> [Problem requirements]
Compute how many lines in the data below contain "agent"; answer only with that number.

> [Records for the task]
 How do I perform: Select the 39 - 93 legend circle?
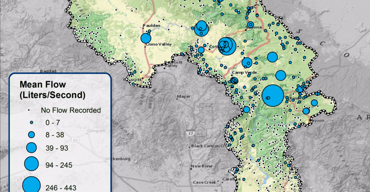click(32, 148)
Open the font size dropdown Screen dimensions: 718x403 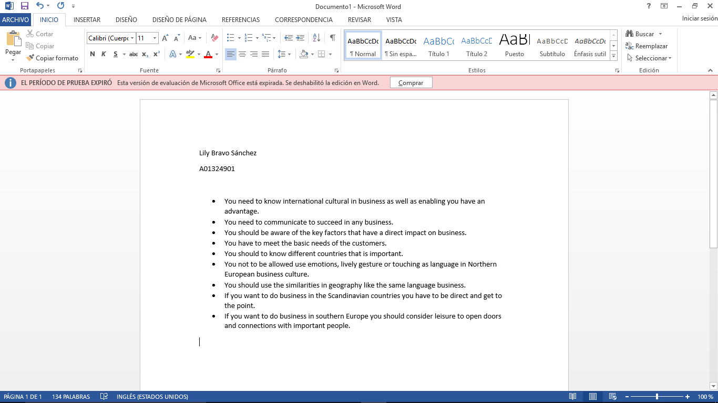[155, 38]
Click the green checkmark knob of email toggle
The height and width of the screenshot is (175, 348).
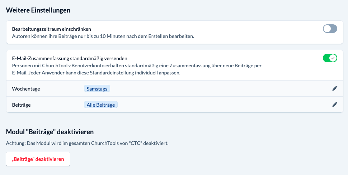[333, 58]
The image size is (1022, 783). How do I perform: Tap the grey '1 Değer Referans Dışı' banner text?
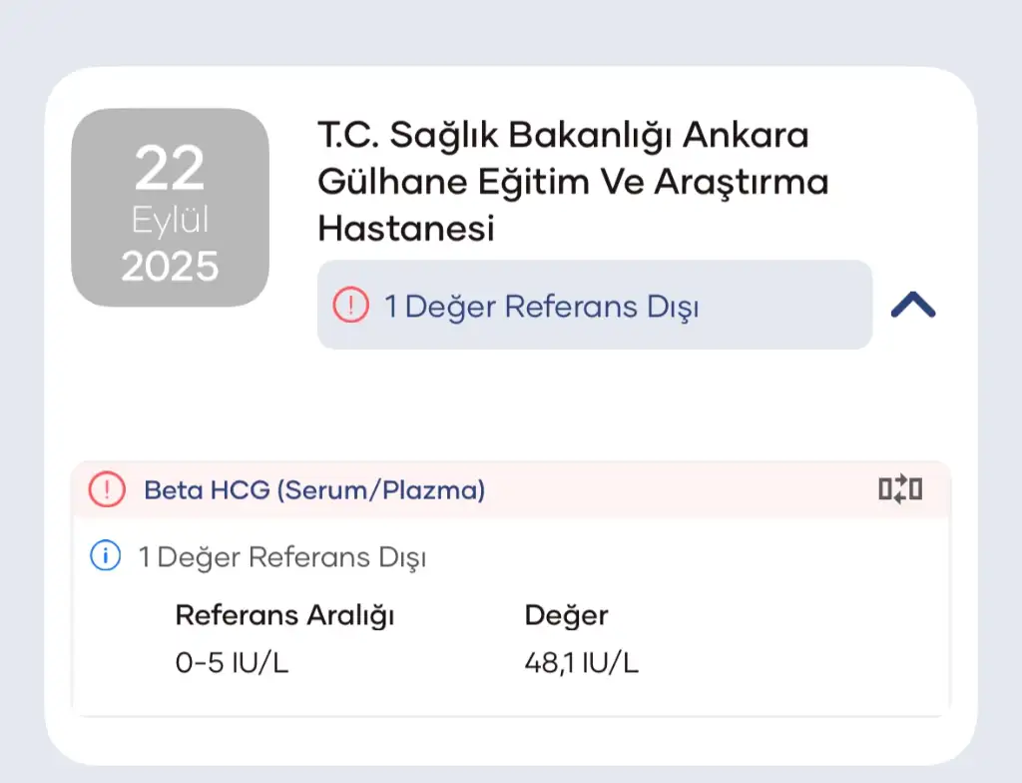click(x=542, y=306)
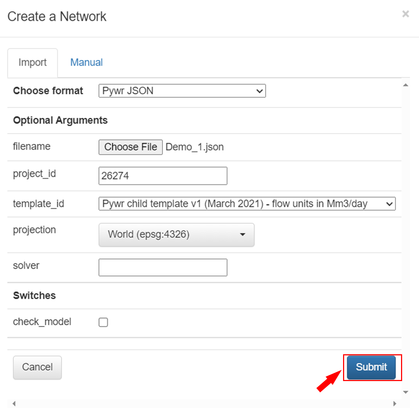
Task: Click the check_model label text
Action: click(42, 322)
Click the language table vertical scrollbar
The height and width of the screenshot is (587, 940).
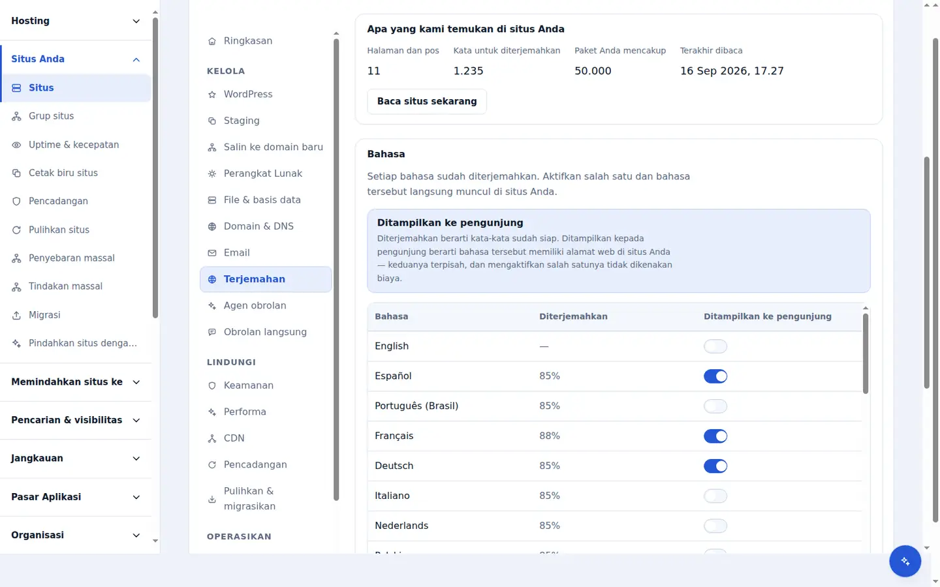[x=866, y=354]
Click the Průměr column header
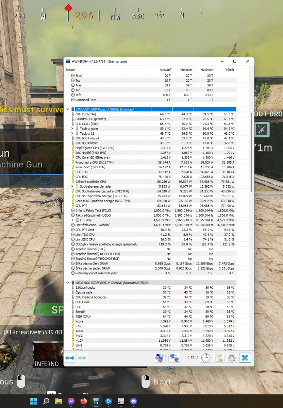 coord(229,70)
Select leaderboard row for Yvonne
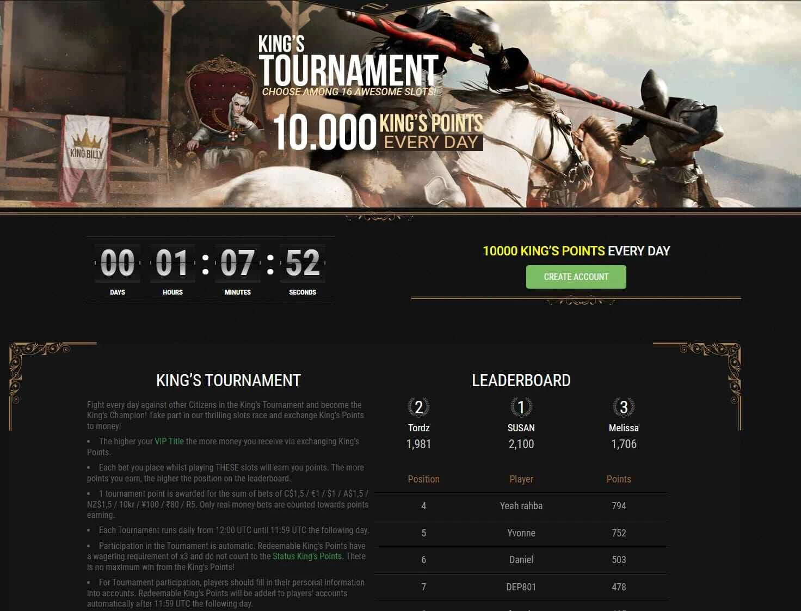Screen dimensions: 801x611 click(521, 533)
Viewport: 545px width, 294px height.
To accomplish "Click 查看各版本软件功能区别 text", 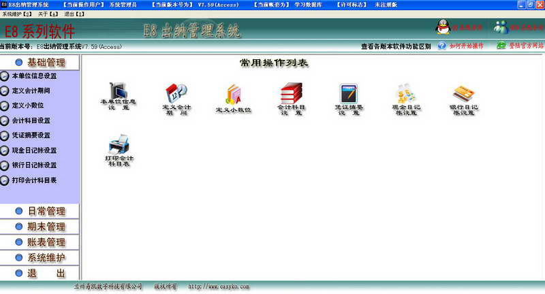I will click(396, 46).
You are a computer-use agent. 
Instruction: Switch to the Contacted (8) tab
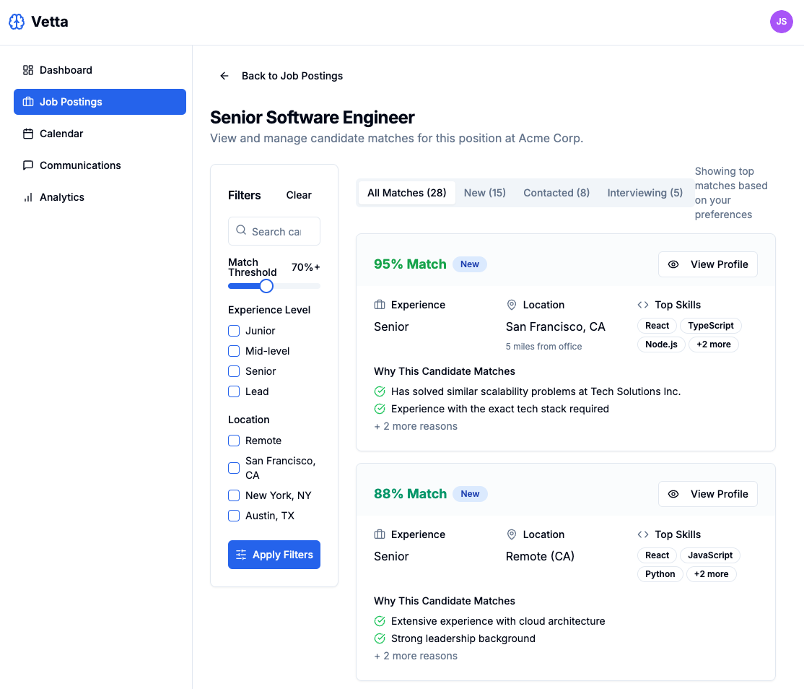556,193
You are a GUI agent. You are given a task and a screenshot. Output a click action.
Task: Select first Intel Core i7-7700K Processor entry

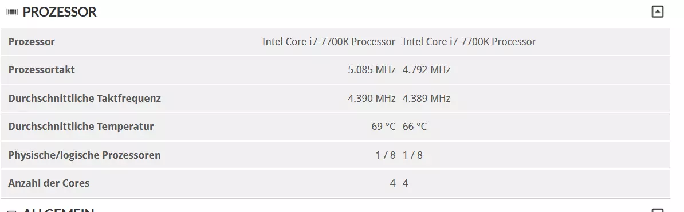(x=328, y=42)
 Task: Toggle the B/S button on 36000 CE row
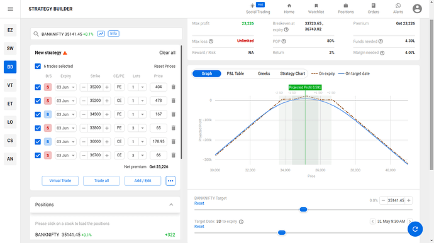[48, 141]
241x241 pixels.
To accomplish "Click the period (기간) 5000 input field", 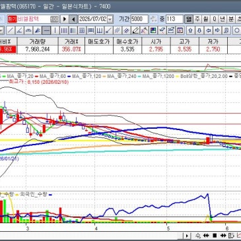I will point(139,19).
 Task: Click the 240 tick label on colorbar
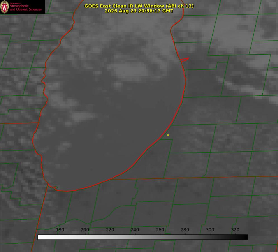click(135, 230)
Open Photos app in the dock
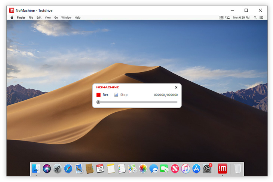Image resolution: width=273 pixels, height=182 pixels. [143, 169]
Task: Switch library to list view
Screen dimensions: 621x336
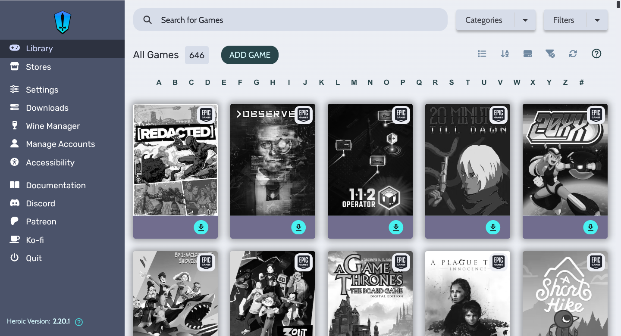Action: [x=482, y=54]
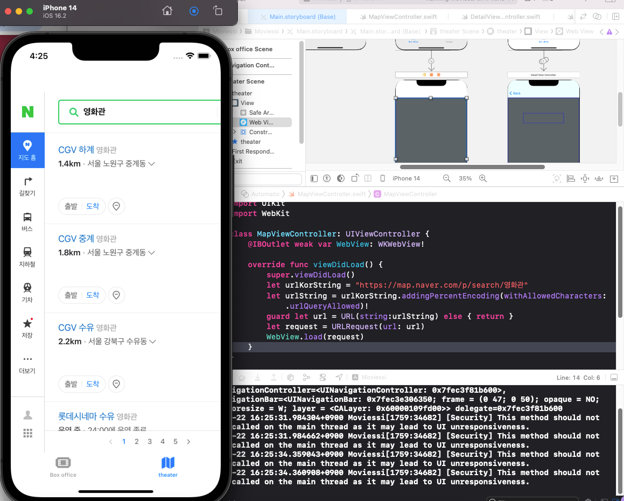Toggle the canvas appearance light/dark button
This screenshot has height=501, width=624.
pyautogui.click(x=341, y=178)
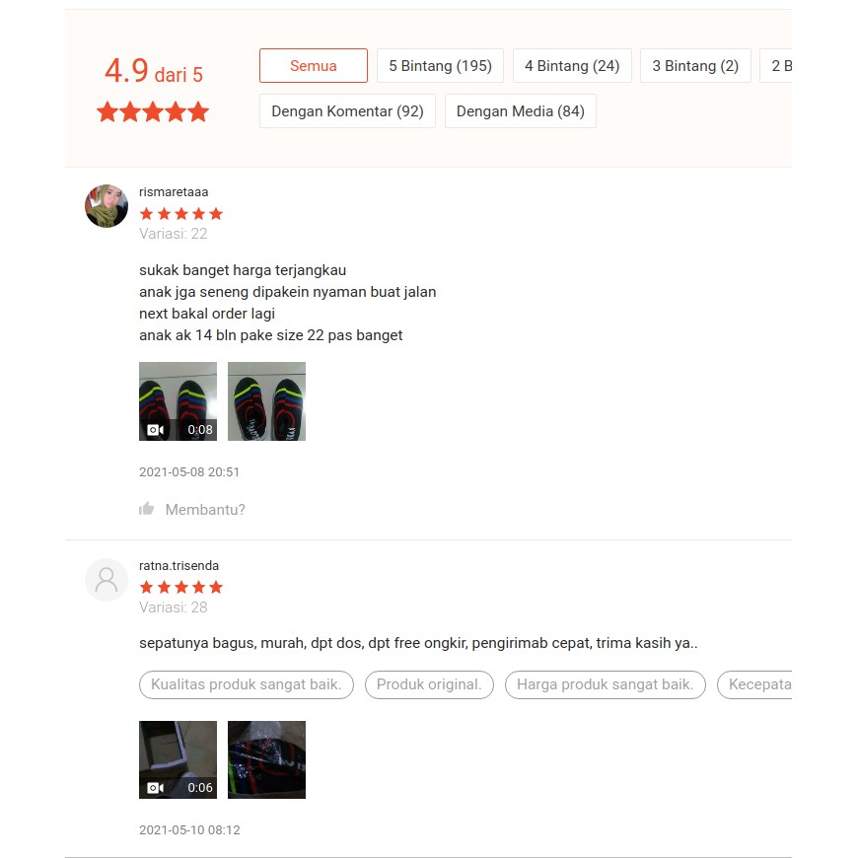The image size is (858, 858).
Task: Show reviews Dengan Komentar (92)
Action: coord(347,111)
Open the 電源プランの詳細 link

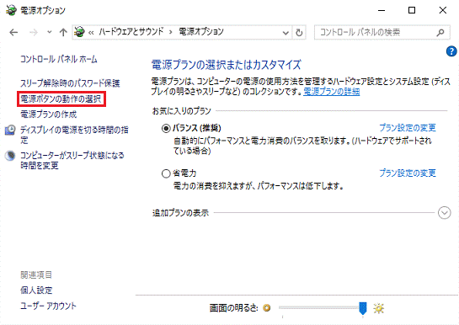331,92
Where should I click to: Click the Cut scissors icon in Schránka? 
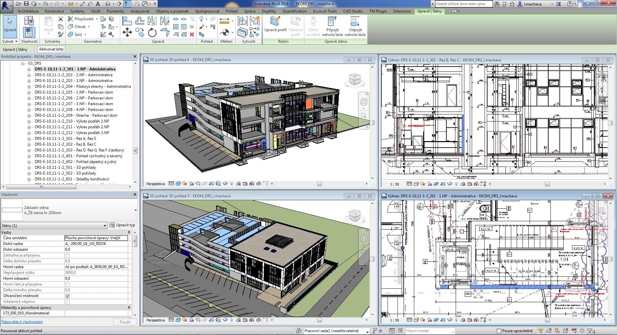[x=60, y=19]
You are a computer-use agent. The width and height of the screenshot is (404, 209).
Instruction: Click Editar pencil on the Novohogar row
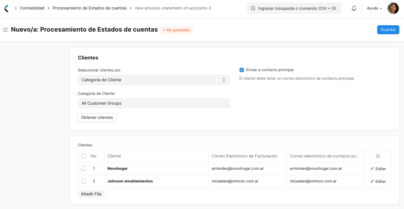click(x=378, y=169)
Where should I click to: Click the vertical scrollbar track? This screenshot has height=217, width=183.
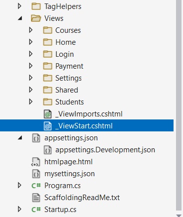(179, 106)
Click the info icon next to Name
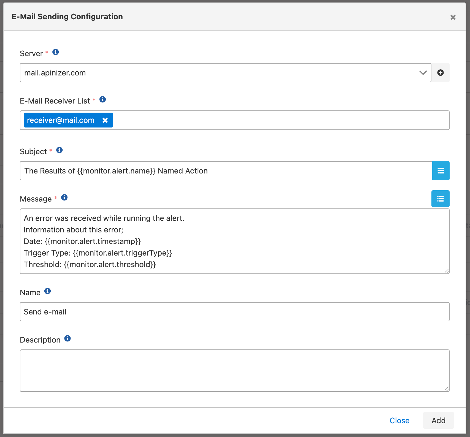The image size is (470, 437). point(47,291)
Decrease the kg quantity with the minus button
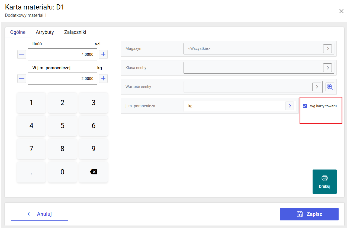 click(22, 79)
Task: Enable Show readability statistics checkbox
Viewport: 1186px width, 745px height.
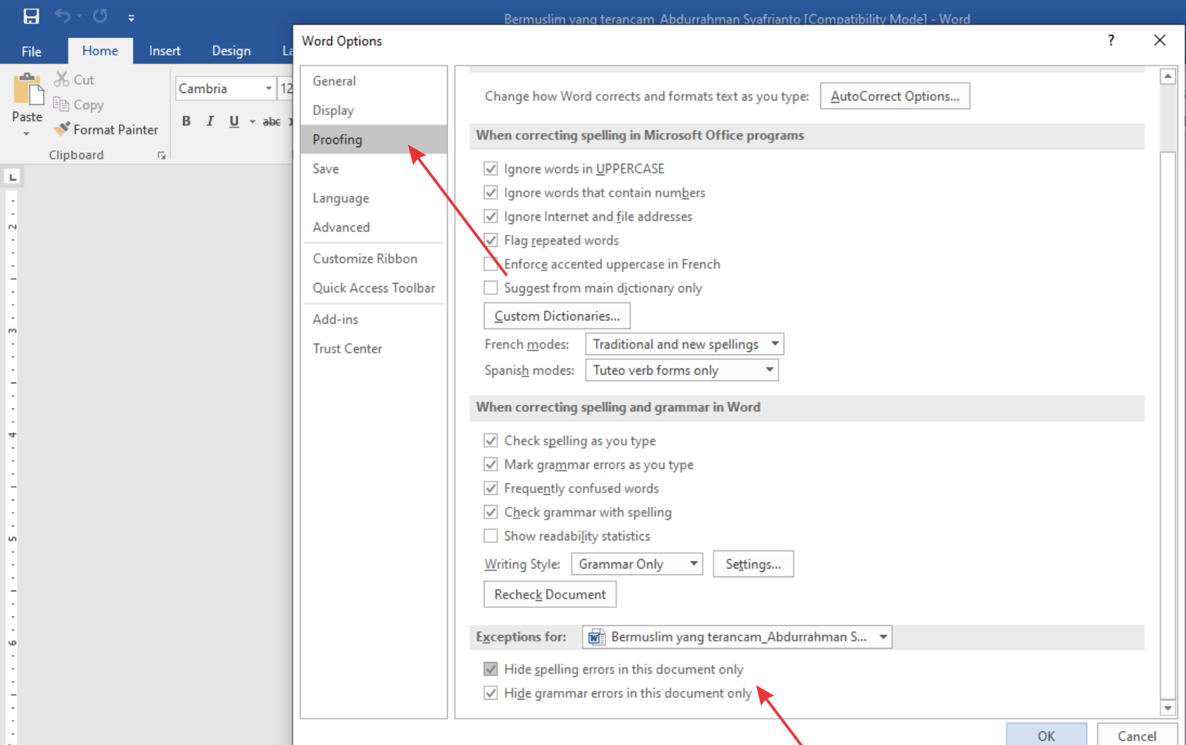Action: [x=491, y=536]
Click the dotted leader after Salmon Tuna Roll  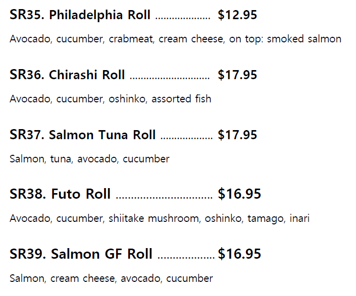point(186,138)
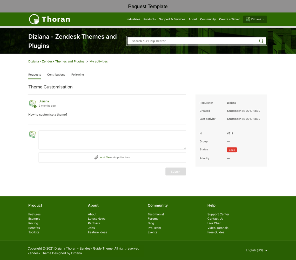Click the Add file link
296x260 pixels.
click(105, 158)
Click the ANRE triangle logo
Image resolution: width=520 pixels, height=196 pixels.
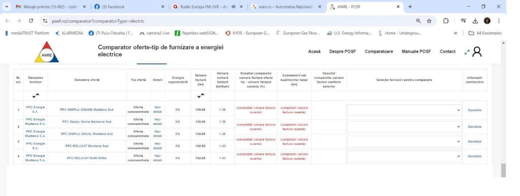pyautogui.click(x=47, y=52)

> [Written solution]
3